5.1.1
実または複素ベクトル空間におけるノルムの4つの公理は次の通りである。
定義 5.1.1 \(V\) を体 \(F\)(\(F = \mathbb{R}\) または \(\mathbb{C}\))上のベクトル空間とする。写像 \(\|\cdot\| : V \to \mathbb{R}\) が、すべての \(x, y \in V\)、およびすべての \(c \in F\) に対して次を満たすとき、これをノルム(ベクトルノルムとも呼ばれる)という。
(1) \(\|x\| \geq 0\) (非負性)
(1a) \(\|x\| = 0 \iff x = 0\) (正定性)
(2) \(\|cx\| = |c| \, \|x\|\) (斉次性)
(3) \(\|x + y\| \leq \|x\| + \|y\|\) (三角不等式)
これら4つの公理は、平面におけるユークリッド長さのよく知られた性質の一部を表している。ユークリッド長さには、これら4つの公理からは導けない追加的な性質があり、その一例が平行四辺形の恒等式 (5.1.9) である。三角不等式は、ノルムの劣加法性を表している。

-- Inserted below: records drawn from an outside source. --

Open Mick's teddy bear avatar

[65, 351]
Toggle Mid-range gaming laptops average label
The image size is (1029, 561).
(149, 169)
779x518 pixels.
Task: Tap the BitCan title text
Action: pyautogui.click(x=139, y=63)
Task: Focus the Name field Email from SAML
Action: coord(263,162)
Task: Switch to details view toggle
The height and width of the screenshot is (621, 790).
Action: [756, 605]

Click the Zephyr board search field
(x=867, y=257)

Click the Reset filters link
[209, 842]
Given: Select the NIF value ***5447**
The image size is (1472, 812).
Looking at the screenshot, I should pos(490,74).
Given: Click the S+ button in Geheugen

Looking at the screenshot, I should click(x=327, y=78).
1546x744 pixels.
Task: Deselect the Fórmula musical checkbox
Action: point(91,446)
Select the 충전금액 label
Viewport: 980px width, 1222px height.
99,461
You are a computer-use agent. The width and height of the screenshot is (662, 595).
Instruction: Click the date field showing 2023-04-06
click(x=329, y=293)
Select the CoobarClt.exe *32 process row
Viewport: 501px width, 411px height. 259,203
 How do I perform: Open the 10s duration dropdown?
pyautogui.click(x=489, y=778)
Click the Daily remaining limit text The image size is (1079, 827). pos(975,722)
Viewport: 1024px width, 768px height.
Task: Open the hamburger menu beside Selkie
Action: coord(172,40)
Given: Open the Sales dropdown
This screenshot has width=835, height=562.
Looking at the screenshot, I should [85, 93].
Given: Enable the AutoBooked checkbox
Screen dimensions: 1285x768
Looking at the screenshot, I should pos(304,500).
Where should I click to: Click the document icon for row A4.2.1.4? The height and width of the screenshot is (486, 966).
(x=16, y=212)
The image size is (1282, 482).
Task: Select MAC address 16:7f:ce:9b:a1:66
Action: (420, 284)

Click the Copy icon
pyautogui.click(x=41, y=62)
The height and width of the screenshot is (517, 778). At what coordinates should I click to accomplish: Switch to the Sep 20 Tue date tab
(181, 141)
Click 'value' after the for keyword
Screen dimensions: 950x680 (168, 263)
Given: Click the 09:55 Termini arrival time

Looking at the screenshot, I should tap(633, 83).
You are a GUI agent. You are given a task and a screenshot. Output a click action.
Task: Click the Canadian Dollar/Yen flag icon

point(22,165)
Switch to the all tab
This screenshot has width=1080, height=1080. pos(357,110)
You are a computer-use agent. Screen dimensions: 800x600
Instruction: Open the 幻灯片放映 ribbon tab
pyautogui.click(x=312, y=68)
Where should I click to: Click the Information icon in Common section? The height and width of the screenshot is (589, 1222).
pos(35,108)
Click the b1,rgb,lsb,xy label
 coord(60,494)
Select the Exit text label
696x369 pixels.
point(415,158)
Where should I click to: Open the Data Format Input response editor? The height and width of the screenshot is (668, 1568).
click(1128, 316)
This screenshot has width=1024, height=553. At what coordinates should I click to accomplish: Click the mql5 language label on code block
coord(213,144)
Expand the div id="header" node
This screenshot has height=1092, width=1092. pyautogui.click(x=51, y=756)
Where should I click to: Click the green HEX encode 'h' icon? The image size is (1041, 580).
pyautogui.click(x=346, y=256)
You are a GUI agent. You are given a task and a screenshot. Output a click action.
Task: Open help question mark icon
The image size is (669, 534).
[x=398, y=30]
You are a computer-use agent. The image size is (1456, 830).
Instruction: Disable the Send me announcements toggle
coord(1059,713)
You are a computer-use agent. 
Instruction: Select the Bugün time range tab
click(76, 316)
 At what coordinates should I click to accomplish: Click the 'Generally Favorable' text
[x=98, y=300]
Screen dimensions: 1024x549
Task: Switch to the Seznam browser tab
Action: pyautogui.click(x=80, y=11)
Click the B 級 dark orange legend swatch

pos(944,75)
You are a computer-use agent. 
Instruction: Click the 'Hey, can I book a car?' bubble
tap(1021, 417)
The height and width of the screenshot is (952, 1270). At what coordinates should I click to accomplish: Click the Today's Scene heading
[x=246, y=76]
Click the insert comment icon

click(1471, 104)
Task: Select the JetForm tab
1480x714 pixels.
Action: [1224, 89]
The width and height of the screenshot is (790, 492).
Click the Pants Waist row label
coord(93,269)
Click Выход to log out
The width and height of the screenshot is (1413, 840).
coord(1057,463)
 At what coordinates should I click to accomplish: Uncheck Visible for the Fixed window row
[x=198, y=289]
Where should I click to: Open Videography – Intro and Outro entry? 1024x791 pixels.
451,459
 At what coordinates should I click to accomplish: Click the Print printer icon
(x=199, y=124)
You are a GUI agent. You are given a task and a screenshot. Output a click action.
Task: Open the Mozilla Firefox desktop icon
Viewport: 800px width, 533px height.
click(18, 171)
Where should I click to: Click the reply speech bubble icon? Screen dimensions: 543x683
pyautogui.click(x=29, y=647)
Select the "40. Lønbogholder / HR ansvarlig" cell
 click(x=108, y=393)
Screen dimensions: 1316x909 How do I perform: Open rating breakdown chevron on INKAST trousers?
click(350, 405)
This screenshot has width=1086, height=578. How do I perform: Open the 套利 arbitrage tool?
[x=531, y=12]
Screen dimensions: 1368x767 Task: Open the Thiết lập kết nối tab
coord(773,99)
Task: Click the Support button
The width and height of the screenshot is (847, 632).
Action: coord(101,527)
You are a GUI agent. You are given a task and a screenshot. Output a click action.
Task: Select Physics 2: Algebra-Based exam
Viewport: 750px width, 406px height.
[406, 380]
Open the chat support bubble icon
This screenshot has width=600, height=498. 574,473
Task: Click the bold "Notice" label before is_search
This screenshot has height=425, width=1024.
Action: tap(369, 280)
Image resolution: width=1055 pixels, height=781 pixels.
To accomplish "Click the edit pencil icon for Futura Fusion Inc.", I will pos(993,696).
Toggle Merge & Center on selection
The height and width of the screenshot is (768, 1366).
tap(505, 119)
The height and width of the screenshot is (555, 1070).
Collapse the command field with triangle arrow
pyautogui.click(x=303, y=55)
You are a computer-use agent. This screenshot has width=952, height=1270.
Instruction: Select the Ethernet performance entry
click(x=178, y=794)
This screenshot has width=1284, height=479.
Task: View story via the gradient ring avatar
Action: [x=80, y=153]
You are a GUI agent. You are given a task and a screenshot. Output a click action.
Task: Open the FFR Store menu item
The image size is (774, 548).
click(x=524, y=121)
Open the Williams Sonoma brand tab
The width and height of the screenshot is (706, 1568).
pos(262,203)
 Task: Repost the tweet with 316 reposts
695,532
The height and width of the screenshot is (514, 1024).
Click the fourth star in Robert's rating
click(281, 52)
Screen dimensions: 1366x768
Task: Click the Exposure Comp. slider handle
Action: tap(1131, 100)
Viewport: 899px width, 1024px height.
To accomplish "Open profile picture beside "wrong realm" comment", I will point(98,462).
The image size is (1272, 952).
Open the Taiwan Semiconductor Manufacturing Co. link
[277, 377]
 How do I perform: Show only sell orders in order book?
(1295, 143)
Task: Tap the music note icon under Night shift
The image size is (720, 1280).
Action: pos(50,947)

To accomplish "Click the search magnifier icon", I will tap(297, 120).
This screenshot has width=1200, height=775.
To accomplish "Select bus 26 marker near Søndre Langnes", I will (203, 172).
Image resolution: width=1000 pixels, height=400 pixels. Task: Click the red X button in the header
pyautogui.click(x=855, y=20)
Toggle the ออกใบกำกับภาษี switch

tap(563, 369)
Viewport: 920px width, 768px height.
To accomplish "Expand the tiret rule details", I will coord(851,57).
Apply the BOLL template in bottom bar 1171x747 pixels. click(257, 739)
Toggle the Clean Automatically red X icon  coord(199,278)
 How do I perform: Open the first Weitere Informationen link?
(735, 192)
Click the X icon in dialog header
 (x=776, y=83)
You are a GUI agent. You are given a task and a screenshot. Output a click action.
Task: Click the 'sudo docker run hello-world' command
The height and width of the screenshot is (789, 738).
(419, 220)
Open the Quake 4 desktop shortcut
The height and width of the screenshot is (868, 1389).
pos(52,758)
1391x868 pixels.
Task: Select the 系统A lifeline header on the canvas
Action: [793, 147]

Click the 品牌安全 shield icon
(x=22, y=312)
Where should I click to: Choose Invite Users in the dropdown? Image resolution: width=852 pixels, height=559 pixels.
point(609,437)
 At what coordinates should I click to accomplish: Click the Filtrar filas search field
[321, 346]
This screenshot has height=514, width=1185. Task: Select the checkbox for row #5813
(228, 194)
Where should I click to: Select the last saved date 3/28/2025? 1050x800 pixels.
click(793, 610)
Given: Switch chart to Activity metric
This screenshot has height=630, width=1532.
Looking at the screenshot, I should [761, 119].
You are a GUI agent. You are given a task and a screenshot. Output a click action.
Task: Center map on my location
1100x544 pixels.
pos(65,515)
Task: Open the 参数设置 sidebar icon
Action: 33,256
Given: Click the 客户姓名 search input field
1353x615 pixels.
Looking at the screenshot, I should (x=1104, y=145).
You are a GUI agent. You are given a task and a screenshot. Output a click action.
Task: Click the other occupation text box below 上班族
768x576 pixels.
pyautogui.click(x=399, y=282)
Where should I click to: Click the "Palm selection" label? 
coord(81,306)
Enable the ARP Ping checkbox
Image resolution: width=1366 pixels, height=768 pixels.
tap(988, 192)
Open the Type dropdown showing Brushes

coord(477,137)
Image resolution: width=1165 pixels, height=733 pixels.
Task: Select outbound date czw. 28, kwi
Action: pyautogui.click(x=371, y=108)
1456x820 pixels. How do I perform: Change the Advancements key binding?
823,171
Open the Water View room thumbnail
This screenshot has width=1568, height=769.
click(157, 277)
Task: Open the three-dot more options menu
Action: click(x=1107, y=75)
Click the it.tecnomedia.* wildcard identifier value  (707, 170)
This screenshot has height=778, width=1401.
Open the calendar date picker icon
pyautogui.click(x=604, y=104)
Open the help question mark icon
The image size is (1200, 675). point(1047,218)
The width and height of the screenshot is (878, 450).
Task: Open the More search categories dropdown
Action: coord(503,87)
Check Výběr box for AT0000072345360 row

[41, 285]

\(\|\cdot\|\) が実または複素ベクトル空間 \(V\) 上のノルムであるとき、正定性と斉次性の公理 (1a) と (2) によって、任意の非零ベクトル \(x\) は正規化され、単位ベクトルを作ることができる。
u = \|x\|^{-1} x, \quad \|u\| = \|\|x\|^{-1} x\| = \|x\|^{-1} \|x\| = 1
与えられたノルム \(\|\cdot\|\) を備えた実または複素ベクトル空間 \(V\) を、ノルム線形空間(ノルムベクトル空間)という。
写像 \(\|\cdot\| : V \to \mathbb{R}\) が (5.1.1) の公理 (1), (2), (3) を満たすとき、これをセミノルムという。非零ベクトルのセミノルムが 0 になることもある。